[Extract — start]

"I am reticent to provide exact brand names and instructions because I am not fully convinced of the diet's safety for a physiology different than mine. What if I missed something that's essential for someone of a different race or age group"
But he is interested in actually gathering more data, even if not exactly formally enough for a proper study:
"So…I'll just ship you some of my batch. If you are willing to consume exclusively soylent, and get a CBC, chem panel, and lipid blood test before and after the week and share your results with me it's on the house. Bonus points for getting a psych evaluation before and after. The brain is an organ. I can ship it worldwide but it would be nice if you were in San Francisco so we can meet in person."
Further down on his blog, he has also posted PDF's of his bloodwork.
While he certainly does not have sufficient evidence of general safety and effect, he is aware of that and seems to be actively interested in learning about any flaws in what he's done so far.
> The burdon of evidence should be even greater when it's a non-natural source, as Nassim Taleb argues in Antifragile
This, to me, is ridiculous. A vast range of dangerous poisons are readily avaiable in nature.
I used to pick a lot of mushrooms, and can safely identify perhaps a dozen types common where I grew up. But every year there are people who die agonizing deaths from consuming various nasty toxins because they didn't pay close enough attention to what they picked. And the safety of most mushrooms is unknown - we simply don't have data, and the effects can take a long time to show.
In some cases, popular mushrooms are known to be toxic, such as false morels that contains gyromitrin. They are seemingly safe after boiling. Except there is still gyromitrin in the mushroom, just in small enough quantities that you're ok as long as you don't ingest too much. It's typical to recommend no more than one meal per season, as the poison is stored. But many mushrooms contains compounds we don't know the effect of, and where it is perfectly possible that no effect would be noticeable for a very long time - properly cooked false morels for example, might have no effect on you for years, until you get a bit careless with the cooking (a common way for people to get poisoned by false morels is to stand over the pot while boiling it...)
Nature has an abundant supply of horribly nasty toxic substances that might pass for food for a while.
This is before getting into what "natural" even means.
Everything has to prove its harmlessness. It's just that some things we have a lot of existing data for that at least demonstrates a certain level of safety.
But in the absence of data, I'm no more going to be willing to chew on some random "natural" substance than I'd be willing to ingest some random synthetic substance.

[Extract — finish]
[Dataset entries — start]

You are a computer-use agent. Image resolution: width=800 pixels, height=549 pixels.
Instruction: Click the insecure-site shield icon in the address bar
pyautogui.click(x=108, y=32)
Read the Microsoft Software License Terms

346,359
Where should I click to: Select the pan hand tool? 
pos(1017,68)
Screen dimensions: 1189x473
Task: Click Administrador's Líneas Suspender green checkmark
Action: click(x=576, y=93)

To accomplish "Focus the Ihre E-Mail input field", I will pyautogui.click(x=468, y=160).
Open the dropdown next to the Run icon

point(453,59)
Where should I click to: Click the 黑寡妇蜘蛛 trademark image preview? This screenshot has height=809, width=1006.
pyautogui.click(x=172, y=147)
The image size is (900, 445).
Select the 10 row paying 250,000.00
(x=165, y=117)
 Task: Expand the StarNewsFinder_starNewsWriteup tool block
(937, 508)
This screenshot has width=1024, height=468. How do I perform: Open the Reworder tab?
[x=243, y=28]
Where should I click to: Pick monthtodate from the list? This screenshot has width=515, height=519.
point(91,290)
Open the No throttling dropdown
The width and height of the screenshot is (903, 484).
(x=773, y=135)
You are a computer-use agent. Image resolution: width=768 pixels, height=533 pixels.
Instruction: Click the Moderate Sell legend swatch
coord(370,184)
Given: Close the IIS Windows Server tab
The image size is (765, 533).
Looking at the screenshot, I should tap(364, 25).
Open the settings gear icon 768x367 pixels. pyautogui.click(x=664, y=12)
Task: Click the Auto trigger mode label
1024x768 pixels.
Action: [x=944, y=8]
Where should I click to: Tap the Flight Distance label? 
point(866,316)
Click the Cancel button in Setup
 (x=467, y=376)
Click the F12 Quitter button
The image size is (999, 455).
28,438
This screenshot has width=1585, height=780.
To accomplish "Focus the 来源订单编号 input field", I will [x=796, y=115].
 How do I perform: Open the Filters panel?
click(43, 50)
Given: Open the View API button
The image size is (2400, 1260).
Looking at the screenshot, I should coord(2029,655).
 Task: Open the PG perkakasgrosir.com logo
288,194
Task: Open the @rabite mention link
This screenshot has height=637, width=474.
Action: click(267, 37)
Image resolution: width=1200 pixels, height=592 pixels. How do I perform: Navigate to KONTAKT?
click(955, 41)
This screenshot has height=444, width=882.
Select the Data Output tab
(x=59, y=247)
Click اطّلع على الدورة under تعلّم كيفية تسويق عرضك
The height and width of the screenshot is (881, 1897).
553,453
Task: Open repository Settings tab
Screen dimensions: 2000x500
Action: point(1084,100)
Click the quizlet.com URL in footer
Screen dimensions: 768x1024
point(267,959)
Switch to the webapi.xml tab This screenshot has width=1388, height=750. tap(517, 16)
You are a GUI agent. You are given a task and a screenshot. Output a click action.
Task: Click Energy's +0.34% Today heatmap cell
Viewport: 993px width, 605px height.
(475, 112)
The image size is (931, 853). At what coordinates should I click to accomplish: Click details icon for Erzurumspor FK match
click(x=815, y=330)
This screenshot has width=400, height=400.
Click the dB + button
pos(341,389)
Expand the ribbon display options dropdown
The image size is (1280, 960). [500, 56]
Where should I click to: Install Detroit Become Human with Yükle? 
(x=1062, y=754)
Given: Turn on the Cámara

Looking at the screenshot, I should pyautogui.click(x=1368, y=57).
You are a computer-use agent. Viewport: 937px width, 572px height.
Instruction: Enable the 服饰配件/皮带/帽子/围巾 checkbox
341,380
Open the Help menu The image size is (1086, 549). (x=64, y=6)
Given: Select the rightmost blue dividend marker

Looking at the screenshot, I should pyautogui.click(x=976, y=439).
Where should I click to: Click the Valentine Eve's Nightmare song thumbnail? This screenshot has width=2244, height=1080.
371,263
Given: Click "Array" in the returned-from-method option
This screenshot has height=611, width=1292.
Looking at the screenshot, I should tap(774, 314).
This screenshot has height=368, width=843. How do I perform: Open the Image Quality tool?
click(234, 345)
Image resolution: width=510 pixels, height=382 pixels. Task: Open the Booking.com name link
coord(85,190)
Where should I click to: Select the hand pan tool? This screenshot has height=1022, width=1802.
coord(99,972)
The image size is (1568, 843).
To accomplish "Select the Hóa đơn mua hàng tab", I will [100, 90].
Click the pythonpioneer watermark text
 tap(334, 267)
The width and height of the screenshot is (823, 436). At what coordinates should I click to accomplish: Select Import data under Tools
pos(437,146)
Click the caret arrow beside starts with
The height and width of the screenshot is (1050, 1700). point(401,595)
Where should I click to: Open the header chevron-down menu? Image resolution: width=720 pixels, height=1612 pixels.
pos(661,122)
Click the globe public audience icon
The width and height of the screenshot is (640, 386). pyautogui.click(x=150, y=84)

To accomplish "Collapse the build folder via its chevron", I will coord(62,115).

[Dataset entries — finish]

Requirement 1 | In the comment on food safety, which blood tests must a volunteer get before and after the week of eating only soylent?
Requirement 2 | Using the comment on food safety, explain why it is typical to recommend eating false morels no more than one meal per season.

Response 1 | A CBC, a chem panel, and a lipid blood test.

Response 2 | Boiling makes false morels seemingly safe, but gyromitrin remains in small quantities that are fine only if you don't ingest too much. Because the poison is stored in the body, the limit keeps intake low.